__Requirement__
Rewrite all of the material with "sidebar" changed to "side panel" and everything else unchanged, omitting the pictures.
-*-
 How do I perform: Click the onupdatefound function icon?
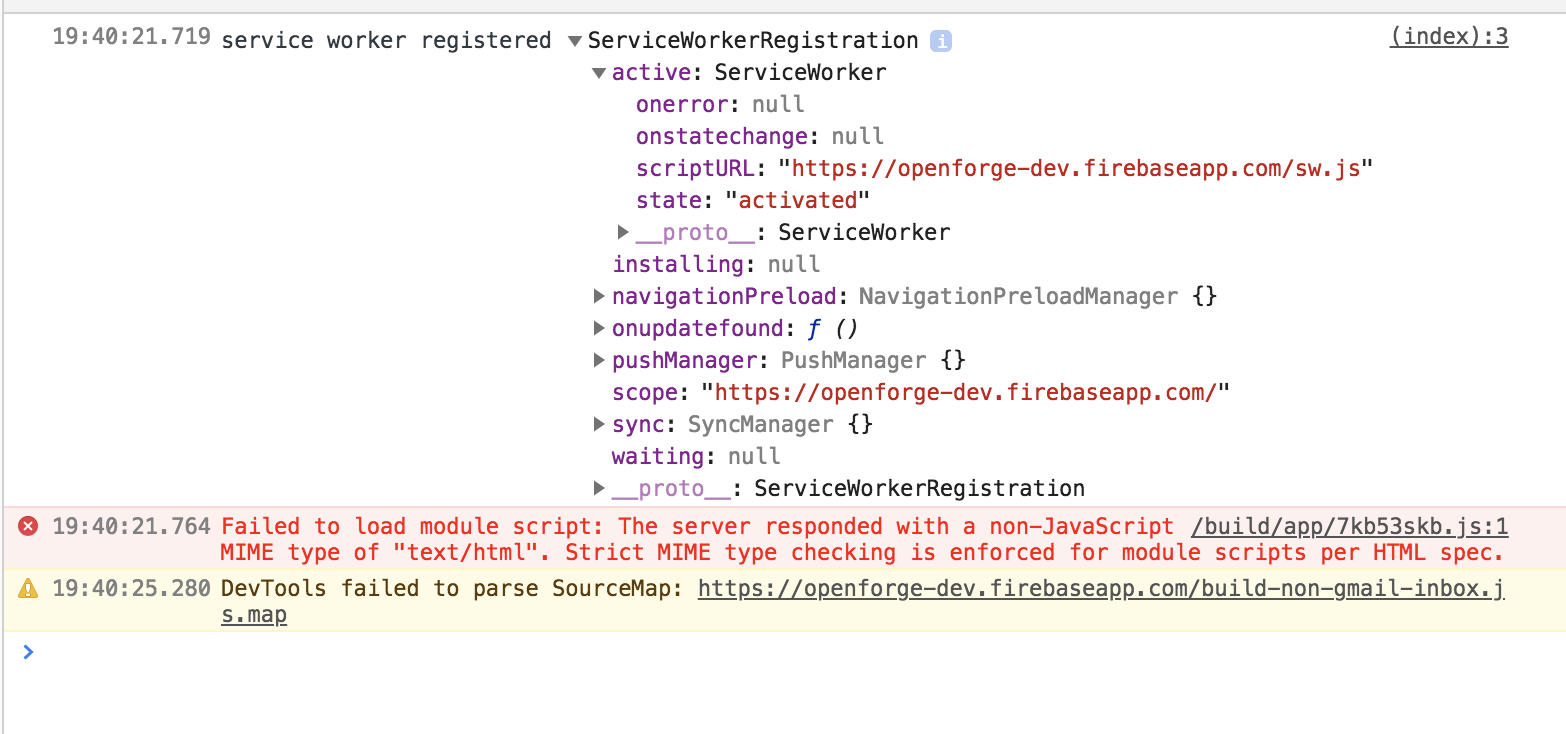click(815, 328)
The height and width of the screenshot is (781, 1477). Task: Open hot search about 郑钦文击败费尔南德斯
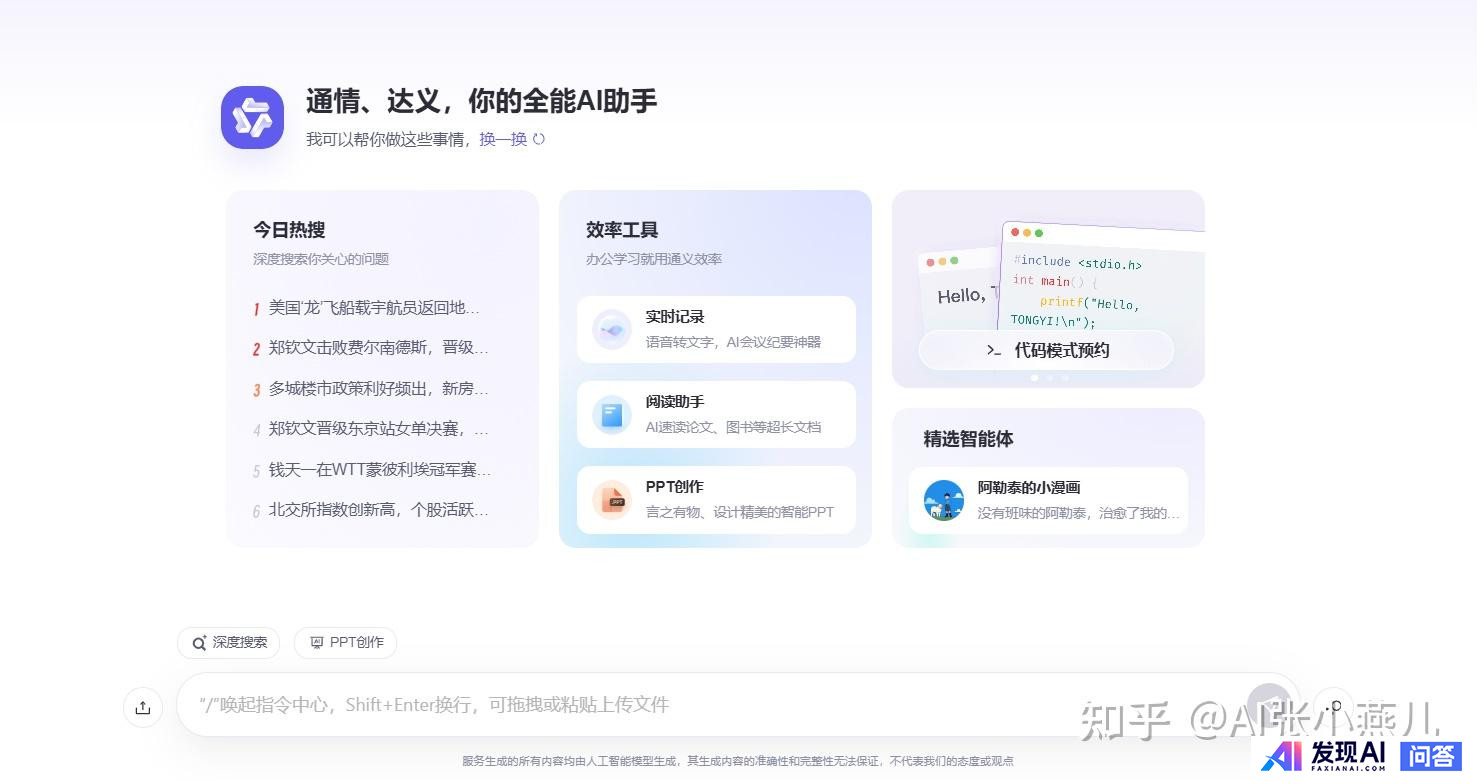tap(378, 348)
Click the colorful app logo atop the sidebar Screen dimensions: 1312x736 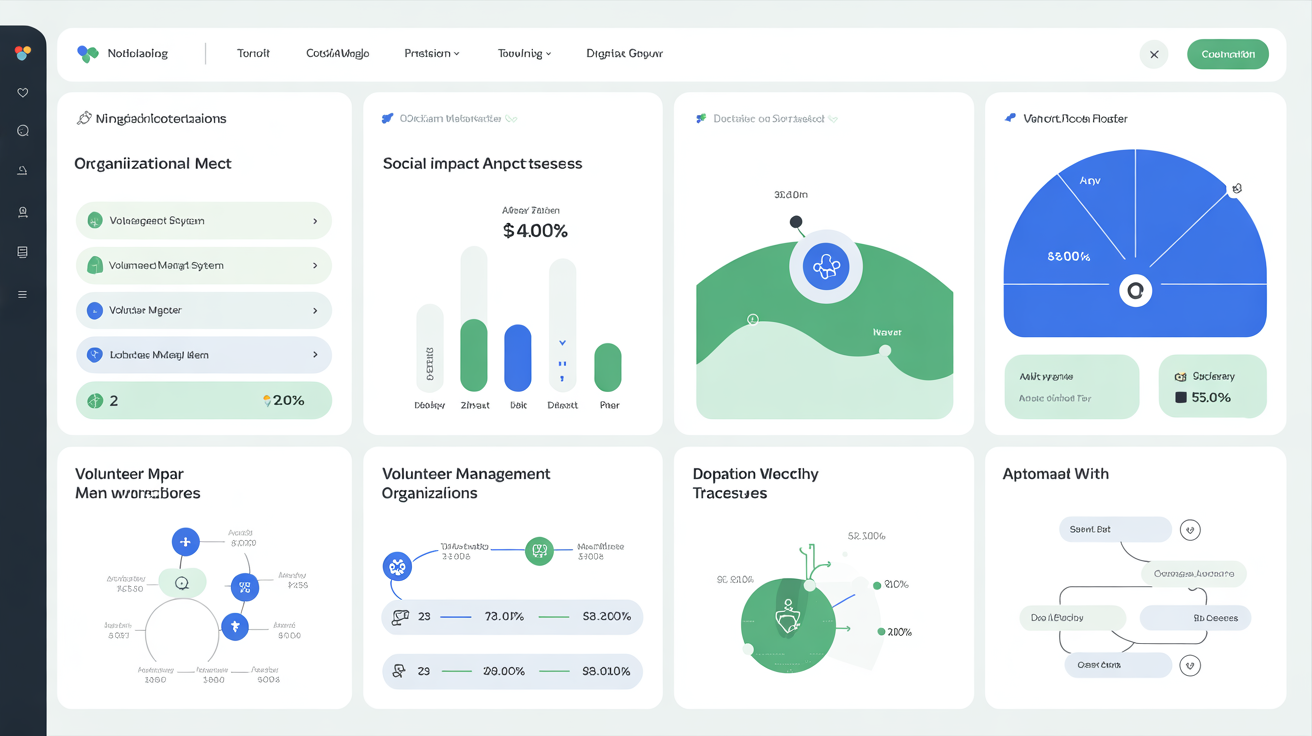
-*-
__Task response__
 How do I perform: Click the onupdatefound function icon?
click(815, 328)
The height and width of the screenshot is (781, 1477). Task: Open hot search about 郑钦文击败费尔南德斯
tap(378, 348)
Click the colorful app logo atop the side panel Screen dimensions: 1312x736 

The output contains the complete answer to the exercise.